I’ve always been a giving person, more than willing to make sure everyone else was happy and taken care of. My thoughts and feelings never really used to come into my decision making. Everyone else comes before my needs. (It’s something I’m working on.) To show my love and appreciation, I tend show it through my actions. I can be overly affectionate… I get clingy and playful. (Sound familiar to any of my little, sub friends?) It’s just my normal.
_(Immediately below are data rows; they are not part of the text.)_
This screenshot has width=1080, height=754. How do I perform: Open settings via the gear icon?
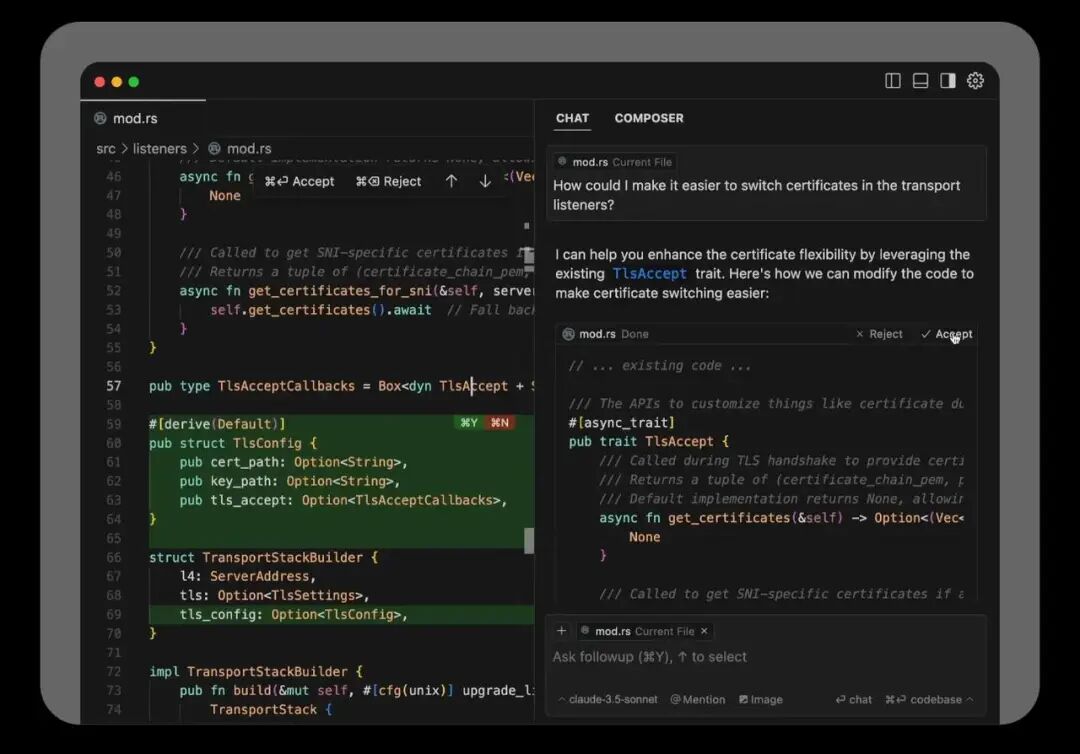[976, 81]
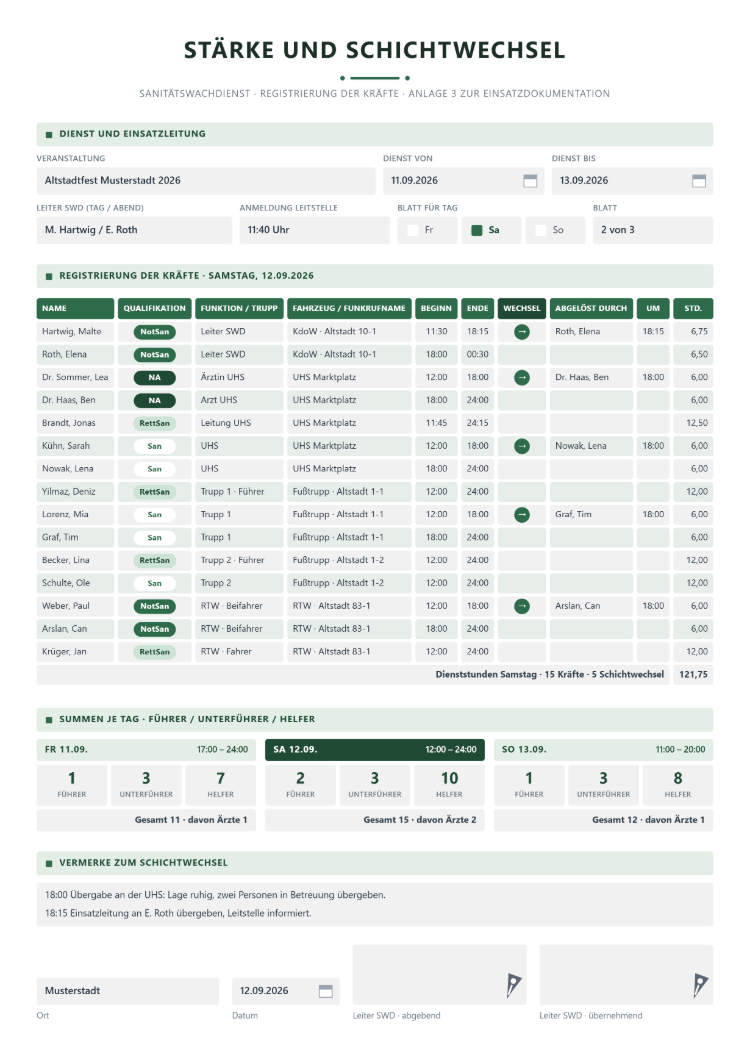Click the Wechsel column header
Screen dimensions: 750x1060
pos(521,308)
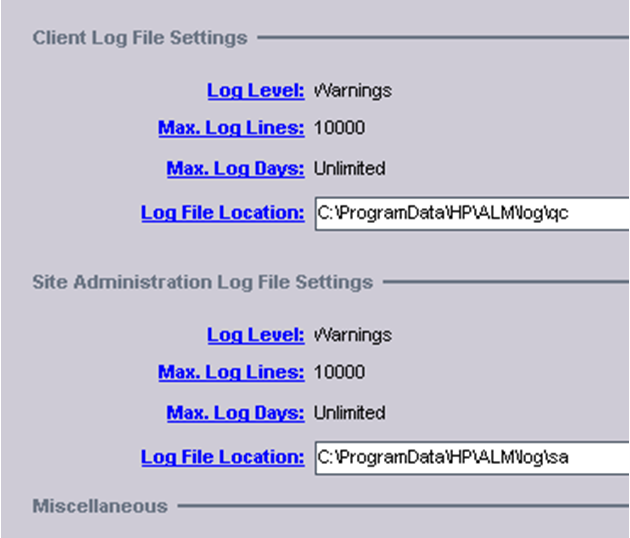
Task: Open Max. Log Lines link in Client section
Action: 231,128
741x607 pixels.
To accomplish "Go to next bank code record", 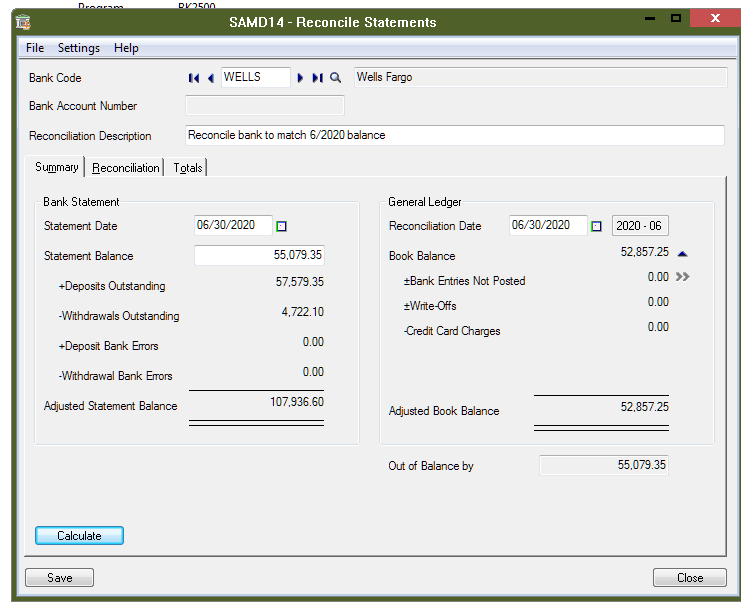I will 300,78.
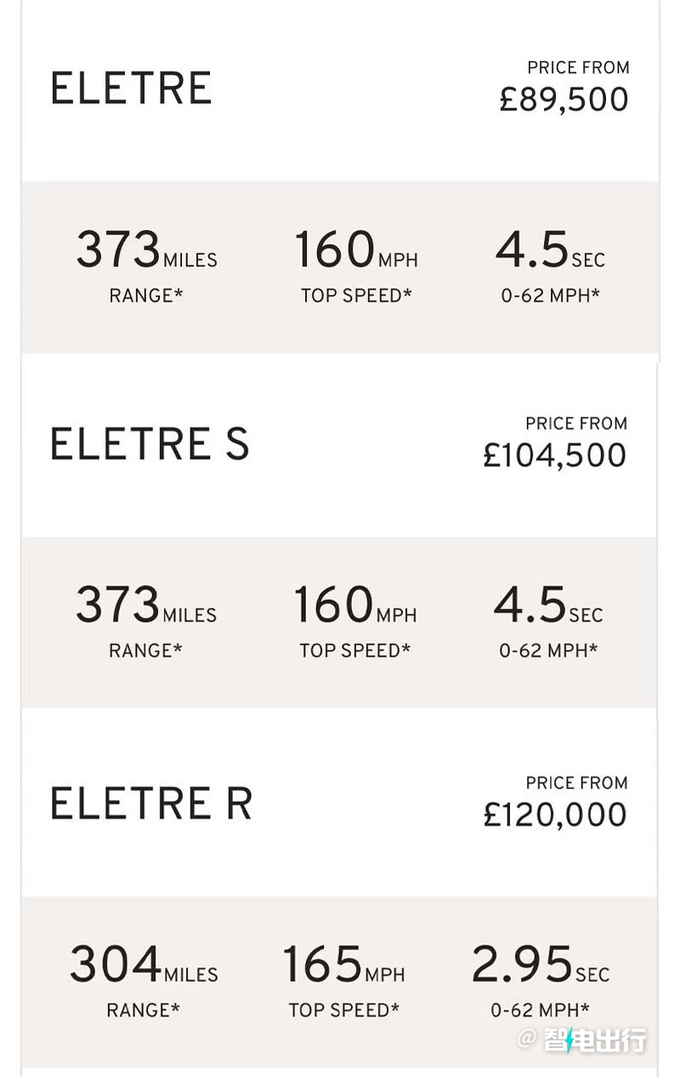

I love coloring, and crafts of pretty much any kind. I’m a big fan of hemp jewelry and anything with glitter! I will always be down to watch a Disney movie, and yes, I will cry at every single one of them. I love ‘little’ food, which comes in handy as I have my two growing boys at home. J   Lunchables, mac and cheese, chips and dip, frozen pizzas, homemade chicken nuggets, hot dogs, are all my favorites. Don’t get me wrong or misconstrued. I love me some red cabernet sauvignon and rare as fuck steak.  Love to sit with my husband and watch movies like Interstellar and Wolf of Wall Street and Cosmos. He has spread his love of space and the universe with me and it’s now something we both share. I work a 8-5 job in the health care front desk field and am extremely happy with where I’m at in my ‘career’.  I don’t want to live to work… I unfortunately have to work to live. I’d much rather just LIVE. (Ha-ha, wouldn’t we all?) Having a day job and kiddos and family and friends that don’t understand can make keeping my little side separate sort of hard. It can be tough to not let myself slip into my ‘I just want my daddy and to cuddle and be used for his pleasure’ mindset. I’m learning to balance it out. Sometimes I get crabby if I don’t get my Daddy time in on the weekends, which leads me to get a couple sweet swats on my tushy right on the spot. Sometimes I try to be more feisty than normal. 😉 I’m just regular ole me!

 

Daddy and I just started out on this journey early this summer. It’s taking a lot of communication and honesty and trust. It started off with a night of tequila and us spilling verbally how dirty we really want to be with each other. It was such a fun night, I was so wet, and I called him my Dom for a while. Until I did more research, I found that our relationship was more Dd/Lg like. I told daddy about it and he agreed. He isn’t into rules and regulations so much yet, HOWEVER! I do have a new rule that was established and put into place this week! I am to be thoroughly inspected before I change out of my work clothes every week day. *knees get weak* Daddy gets to look up close and personal at what is his and his alone… I get all tingly just thinking about it. Yes, it seems pretty invasive, but I am his. He can do anything he wants to me. I don’t have to worry about making those choices. J  I have never felt more connected to any one in my life. I adore him, I trust him and I know he will ALWAYS take care of his baby girl.